Nasional

Dewan Pakar BPIP, Dubes Djumala: Megawati Lakukan Diplomasi Pancasila untuk Lindungi Hak Anak

Oleh : very - Rabu, 05/02/2025 10:19 WIB


Dewan Pakar BPIP Bidang Strategi Hubungan Luar Negeri, Dr. Darmansjah Djumala. (Foto: Ist)

Jakarta, INDONEWS.ID - Presiden ke-5 RI Megawati Soekarnoputri menghadiri “World Leaders Summit on Children`s Rights” yang membahas hak-hak anak.

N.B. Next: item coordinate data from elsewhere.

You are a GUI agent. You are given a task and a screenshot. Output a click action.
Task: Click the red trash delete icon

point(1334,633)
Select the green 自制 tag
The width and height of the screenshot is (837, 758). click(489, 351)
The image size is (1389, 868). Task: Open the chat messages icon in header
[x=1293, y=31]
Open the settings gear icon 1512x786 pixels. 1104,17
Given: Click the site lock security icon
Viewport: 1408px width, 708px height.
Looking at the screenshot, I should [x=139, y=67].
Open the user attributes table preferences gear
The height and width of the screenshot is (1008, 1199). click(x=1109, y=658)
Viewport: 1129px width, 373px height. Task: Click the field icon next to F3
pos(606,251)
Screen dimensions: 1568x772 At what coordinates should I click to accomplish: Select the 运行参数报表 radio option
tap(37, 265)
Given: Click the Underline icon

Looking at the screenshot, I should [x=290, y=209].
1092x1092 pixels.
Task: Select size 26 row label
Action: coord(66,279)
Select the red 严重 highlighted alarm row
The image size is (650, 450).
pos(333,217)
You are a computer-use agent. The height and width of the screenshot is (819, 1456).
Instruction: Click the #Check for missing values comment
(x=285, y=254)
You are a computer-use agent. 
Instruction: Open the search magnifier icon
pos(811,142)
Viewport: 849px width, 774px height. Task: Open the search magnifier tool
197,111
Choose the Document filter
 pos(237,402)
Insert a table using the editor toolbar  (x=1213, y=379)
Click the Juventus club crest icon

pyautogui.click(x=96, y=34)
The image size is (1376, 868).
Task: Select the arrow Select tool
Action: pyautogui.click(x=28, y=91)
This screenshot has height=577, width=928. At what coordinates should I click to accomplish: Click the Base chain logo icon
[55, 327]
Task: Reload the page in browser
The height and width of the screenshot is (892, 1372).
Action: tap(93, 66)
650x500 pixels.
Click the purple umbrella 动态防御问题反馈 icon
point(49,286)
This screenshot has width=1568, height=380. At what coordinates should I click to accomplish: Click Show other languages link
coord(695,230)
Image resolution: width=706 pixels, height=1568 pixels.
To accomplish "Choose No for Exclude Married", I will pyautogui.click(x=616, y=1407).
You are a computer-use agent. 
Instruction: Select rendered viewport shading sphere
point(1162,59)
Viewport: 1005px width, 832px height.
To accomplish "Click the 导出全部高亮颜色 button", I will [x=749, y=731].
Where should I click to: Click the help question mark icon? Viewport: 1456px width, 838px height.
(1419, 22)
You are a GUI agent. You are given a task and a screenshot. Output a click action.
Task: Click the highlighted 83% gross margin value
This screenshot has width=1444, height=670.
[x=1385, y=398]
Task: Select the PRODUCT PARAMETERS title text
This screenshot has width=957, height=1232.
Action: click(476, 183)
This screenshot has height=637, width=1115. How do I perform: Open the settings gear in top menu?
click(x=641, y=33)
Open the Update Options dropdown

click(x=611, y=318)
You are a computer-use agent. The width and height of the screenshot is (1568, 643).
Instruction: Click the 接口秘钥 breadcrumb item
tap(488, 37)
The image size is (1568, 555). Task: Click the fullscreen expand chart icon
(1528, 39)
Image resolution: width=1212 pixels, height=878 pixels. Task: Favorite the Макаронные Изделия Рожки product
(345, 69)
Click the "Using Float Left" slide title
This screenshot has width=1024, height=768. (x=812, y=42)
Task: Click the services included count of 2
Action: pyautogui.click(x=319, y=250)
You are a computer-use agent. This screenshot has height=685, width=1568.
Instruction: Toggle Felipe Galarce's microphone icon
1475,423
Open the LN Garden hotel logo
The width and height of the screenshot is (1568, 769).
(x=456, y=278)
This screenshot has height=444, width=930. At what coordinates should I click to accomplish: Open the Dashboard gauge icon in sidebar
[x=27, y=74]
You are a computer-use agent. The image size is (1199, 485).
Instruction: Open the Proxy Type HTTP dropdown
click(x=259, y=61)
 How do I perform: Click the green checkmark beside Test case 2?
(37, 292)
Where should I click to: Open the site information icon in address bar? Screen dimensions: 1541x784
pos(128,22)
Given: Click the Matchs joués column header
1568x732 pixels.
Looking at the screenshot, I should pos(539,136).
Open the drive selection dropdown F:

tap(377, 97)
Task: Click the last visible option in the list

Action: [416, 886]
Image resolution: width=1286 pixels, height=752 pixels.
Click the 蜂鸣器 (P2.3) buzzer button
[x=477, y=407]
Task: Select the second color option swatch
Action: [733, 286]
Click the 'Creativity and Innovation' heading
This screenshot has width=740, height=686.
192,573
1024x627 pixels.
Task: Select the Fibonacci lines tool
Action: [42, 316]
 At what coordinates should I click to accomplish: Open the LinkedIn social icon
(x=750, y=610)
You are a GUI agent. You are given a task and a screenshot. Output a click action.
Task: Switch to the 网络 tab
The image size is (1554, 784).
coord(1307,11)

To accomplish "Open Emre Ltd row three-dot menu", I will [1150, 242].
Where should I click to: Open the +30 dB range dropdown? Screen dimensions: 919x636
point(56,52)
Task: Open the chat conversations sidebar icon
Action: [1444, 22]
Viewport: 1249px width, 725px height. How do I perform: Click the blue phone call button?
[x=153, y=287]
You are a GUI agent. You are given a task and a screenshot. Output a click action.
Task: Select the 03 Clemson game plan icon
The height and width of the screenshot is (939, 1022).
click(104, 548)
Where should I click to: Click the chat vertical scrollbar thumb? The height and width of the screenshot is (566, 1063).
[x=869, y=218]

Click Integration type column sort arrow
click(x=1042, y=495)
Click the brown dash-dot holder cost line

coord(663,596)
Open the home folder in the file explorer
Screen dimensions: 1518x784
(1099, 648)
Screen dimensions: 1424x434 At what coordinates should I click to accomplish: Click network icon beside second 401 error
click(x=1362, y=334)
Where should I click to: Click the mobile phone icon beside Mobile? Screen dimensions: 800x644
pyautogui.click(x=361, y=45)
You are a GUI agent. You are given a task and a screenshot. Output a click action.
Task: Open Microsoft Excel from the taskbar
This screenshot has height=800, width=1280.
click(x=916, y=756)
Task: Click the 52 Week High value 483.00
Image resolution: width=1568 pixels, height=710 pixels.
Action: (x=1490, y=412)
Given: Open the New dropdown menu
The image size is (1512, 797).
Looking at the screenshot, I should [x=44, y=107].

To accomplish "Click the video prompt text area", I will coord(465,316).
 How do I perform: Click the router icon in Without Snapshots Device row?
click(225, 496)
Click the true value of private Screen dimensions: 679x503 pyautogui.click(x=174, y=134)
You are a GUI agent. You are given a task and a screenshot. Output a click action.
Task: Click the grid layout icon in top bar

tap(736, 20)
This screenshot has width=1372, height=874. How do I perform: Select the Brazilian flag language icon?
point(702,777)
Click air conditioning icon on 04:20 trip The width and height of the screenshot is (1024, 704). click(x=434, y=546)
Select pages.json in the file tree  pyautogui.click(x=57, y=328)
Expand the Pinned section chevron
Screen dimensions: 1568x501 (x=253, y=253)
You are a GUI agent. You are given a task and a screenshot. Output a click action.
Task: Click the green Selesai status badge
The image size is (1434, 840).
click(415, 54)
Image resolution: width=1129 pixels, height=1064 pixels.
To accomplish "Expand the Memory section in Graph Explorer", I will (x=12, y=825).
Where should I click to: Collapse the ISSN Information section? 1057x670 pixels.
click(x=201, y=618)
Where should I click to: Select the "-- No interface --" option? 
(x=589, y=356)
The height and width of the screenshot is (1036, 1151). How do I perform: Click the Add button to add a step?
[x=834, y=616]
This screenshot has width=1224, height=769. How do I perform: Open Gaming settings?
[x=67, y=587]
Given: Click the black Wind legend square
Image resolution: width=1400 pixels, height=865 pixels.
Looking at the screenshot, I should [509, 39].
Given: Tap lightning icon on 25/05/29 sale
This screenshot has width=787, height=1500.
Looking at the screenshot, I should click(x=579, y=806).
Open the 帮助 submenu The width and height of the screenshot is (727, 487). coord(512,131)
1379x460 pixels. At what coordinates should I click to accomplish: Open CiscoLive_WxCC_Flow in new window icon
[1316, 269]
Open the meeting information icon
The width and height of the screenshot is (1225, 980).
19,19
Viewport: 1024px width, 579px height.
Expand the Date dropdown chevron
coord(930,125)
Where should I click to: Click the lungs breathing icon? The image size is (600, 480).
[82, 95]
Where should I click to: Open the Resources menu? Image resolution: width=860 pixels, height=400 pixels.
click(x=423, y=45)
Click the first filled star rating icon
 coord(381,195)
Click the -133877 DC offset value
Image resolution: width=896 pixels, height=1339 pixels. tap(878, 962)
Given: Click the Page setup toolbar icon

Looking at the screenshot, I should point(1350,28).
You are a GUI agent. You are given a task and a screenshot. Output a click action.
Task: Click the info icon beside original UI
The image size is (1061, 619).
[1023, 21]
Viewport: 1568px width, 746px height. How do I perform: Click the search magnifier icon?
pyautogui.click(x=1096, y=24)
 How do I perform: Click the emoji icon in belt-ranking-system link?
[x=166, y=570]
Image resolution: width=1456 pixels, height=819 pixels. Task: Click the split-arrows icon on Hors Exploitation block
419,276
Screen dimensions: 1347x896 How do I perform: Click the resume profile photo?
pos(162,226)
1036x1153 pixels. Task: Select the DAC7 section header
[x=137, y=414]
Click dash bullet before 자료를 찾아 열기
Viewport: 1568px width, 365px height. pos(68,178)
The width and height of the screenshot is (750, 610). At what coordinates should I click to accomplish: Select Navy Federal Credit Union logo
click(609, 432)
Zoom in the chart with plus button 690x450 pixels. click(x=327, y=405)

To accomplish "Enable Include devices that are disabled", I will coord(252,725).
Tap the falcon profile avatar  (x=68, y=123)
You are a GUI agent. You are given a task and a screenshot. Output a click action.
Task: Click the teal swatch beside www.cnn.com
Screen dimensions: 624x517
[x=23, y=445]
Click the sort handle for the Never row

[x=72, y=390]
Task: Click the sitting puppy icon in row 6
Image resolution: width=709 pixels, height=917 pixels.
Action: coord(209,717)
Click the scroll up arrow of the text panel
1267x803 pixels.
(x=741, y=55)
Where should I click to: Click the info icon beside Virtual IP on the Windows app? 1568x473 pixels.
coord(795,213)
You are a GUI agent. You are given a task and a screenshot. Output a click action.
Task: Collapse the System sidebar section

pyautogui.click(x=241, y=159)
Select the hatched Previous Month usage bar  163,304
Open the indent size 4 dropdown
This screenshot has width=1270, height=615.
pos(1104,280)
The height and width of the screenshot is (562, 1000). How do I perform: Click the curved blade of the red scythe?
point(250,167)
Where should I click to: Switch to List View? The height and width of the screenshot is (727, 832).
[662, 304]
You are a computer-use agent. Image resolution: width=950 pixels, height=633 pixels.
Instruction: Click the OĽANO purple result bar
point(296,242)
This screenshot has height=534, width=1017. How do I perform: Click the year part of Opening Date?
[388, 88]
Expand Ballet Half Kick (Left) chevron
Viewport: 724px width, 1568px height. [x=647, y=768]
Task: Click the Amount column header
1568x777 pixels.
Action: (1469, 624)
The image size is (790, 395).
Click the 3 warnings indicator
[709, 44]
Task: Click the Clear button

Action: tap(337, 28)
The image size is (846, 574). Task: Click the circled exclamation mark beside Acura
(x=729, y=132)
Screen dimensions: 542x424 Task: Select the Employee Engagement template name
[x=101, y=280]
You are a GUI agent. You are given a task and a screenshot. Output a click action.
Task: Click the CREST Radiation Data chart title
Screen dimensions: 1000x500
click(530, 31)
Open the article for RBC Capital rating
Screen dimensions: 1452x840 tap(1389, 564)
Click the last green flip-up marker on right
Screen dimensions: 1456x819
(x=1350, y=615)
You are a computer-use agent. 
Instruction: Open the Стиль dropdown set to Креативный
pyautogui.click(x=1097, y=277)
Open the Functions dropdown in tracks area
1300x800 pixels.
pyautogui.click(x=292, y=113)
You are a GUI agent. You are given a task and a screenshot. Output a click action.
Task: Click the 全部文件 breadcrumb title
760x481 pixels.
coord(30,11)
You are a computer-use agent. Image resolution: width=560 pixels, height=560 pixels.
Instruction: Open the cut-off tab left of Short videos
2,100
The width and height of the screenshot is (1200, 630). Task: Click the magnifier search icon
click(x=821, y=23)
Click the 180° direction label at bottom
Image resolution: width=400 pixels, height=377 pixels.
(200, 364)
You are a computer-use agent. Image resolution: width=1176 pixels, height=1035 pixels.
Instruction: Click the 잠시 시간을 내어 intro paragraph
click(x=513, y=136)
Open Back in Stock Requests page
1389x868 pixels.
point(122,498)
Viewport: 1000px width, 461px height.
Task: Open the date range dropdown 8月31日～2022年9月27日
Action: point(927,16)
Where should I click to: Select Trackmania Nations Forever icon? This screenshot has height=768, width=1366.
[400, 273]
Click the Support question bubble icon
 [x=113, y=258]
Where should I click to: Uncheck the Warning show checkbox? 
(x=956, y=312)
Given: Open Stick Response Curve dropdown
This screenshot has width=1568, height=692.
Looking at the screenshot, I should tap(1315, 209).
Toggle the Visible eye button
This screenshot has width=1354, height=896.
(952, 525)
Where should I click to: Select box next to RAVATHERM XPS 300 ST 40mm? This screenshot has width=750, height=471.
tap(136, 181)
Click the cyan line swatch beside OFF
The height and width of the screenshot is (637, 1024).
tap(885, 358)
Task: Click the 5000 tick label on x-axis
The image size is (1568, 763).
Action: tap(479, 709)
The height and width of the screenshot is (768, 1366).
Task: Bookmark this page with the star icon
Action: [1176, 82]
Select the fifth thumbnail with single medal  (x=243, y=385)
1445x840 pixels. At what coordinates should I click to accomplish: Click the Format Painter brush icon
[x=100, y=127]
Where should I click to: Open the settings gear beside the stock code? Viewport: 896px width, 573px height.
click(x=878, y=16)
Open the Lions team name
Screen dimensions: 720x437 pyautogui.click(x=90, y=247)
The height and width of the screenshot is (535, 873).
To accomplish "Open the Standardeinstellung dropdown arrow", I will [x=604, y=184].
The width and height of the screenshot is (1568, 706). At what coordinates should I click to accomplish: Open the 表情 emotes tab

Dalam kesempatan itu, Megawati berbicara sebagai panelis dalam acara yang dibuka langsung oleh pemimpin Katolik dunia Paus Fransiskus, Senin (3/2/2025).

Dewan Pakar BPIP Bidang Strategi Hubungan Luar Negeri, Dr. Darmansjah Djumala, menanggapi partisipasi Ketua Dewan Pengarah BPIP tersebut sebagai salah satu pembicara di Konferensi Tingkat Tinggi Pemimpin Dunia untuk Hak-hak Anak di Aula Clementine, Istana Kepausan, Vatikan, 3 Februari tersebut.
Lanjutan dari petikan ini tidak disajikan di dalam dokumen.